# Summer 2007 Masscops Meet and Greet!



## justanotherparatrooper (Aug 27, 2006)

A bunch of us were chatting about a spring meet and greet the other night so I figured to start a thread. I heard that the idea of a booze cruise would be a logistical nightmare but I'm open to anything. Sniper was talking maybe a pig roast or some such thing in central Ma. Maybe a shoot in western Ma if SOT was up for it..
Ideas, dates????


----------



## mikey742 (Mar 4, 2005)

*Re: Spring meet and greet*

I would like to go have not been able to make the other ones although they seemed like a good time


----------



## CJIS (Mar 12, 2005)

*Re: Spring meet and greet*

We need name tags or something this time. needs to be planned better to meet each other easier. We all know what happened during the last one


----------



## rocksy1826 (Nov 12, 2006)

*Re: Spring meet and greet*



npd_323 said:


> We need name tags or something this time. needs to be planned better to meet each other easier. We all know what happened during the last one


hey! the rest of us did fine!


----------



## kwflatbed (Dec 29, 2004)

*Re: Spring meet and greet*



npd_323 said:


> We need name tags or something this time. needs to be planned better to meet each other easier. We all know what happened during the last one


It was not their fault that you got lost at the door.


----------



## NewEngland2007 (Dec 31, 2005)

*Re: Spring meet and greet*



rocksy1826 said:


> hey! the rest of us did fine!


Notoriously so.


----------



## Guest (Feb 21, 2007)

*Re: Spring meet and greet*



justanotherparatrooper said:


> A bunch of us were chatting about a spring meet and greet the other night so I figured to start a thread.
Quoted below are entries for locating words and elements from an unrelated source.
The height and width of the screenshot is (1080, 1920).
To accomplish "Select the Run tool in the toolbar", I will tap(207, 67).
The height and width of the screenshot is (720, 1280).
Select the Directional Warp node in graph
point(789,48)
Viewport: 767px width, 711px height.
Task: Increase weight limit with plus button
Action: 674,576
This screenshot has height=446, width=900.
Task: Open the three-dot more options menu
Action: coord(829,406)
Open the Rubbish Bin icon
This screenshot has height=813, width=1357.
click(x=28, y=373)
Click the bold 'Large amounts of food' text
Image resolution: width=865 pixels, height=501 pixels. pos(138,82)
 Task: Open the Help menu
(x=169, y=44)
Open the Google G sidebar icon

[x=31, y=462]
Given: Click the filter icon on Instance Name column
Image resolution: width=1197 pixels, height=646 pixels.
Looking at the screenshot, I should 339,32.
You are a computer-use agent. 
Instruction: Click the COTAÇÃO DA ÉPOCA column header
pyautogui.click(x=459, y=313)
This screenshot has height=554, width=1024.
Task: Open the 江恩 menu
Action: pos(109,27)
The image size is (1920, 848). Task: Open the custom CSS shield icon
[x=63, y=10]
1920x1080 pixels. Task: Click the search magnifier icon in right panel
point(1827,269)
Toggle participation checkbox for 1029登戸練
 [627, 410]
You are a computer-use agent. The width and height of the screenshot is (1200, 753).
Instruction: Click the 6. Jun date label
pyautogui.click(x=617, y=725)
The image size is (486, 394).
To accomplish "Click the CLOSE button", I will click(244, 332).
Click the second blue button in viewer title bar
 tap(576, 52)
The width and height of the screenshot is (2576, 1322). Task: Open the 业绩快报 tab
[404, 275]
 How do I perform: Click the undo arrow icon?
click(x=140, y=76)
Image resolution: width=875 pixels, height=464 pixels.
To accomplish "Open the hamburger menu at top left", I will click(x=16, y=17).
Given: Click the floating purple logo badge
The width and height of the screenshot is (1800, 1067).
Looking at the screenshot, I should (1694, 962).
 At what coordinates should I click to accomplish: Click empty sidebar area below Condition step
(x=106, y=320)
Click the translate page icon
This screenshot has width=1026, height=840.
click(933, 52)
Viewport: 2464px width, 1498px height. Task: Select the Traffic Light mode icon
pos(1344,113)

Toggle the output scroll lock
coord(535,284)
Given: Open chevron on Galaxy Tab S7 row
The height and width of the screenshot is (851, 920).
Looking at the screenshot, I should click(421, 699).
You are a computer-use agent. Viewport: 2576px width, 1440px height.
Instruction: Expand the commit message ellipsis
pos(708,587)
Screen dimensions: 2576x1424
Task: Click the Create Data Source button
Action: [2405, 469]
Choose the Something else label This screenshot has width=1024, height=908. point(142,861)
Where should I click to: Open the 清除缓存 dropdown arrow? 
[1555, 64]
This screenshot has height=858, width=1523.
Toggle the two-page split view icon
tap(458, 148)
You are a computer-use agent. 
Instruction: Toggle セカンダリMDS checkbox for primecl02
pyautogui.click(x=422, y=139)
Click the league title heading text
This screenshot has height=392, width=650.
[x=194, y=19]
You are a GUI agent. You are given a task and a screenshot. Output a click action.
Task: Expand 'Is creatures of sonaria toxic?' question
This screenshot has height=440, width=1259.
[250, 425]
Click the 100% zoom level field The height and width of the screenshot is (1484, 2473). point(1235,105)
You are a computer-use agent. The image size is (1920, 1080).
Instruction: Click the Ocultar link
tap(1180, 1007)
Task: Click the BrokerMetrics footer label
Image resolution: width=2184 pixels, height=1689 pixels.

I heard that the idea of a booze criuse would be a logistical nightmare but Im open to anything. Sniper was talking maybe a pig roast or some such thing in central Ma. Maybe a shoot in western Ma if SOT was up for it..
> Ideas, dates????


Eagle was the one who had mentioned possibly inviting us all to an annual pigroast he attends..........

I said we should meet at a Park n Ride that is convenient for everyone and that we should have a bus bring us around Boston to a few bars..........


----------



## CJIS (Mar 12, 2005)

*Re: Spring meet and greet*



kwflatbed said:


> It was not their fault that you got lost at the door.


I did not get lost I just could not find them. Every one I went up to and said "Gil?" Looked at me as if I had 3 heads.


----------



## Guest (Feb 22, 2007)

*Re: Spring meet and greet*

glad to see there is so much interest in getting together !!!!!!! LOL


----------



## justanotherparatrooper (Aug 27, 2006)

*Re: Spring meet and greet*

No kidding....


----------



## Guest (Feb 22, 2007)

*Re: Spring meet and greet*

looks like its me, you, Mikey, Eagle, NPD, and Ken............. STAND BYYYYYYYYYYYY. HAhahahaaa.


----------



## mikey742 (Mar 4, 2005)

*Re: Spring meet and greet*



Sniper said:


> looks like its me, you, Mikey, Eagle, NPD, and Ken............. STAND BYYYYYYYYYYYY. HAhahahaaa.


That's a crew and a half!!


----------



## Danman (Nov 21, 2006)

*Re: Spring meet and greet*

if you really want to organize some thing good then we need to make a form for members here to fill out then we know who is coming then you can pick up name takes at the front door that will be on a table...and we can work out some other things


----------



## CJIS (Mar 12, 2005)

*Re: Spring meet and greet*

I do not think we need name tags at the front doop but if someone could call the place we go to ahead of time so at least when one of us gets there the staff of the place can direct us to where everyone is.


----------



## SinePari (Aug 15, 2004)

*Re: Spring meet and greet*



npd_323 said:


> I did not get lost I just could not find them. Every one I went up to and said "Gil?" Looked at me as if I had 3 heads.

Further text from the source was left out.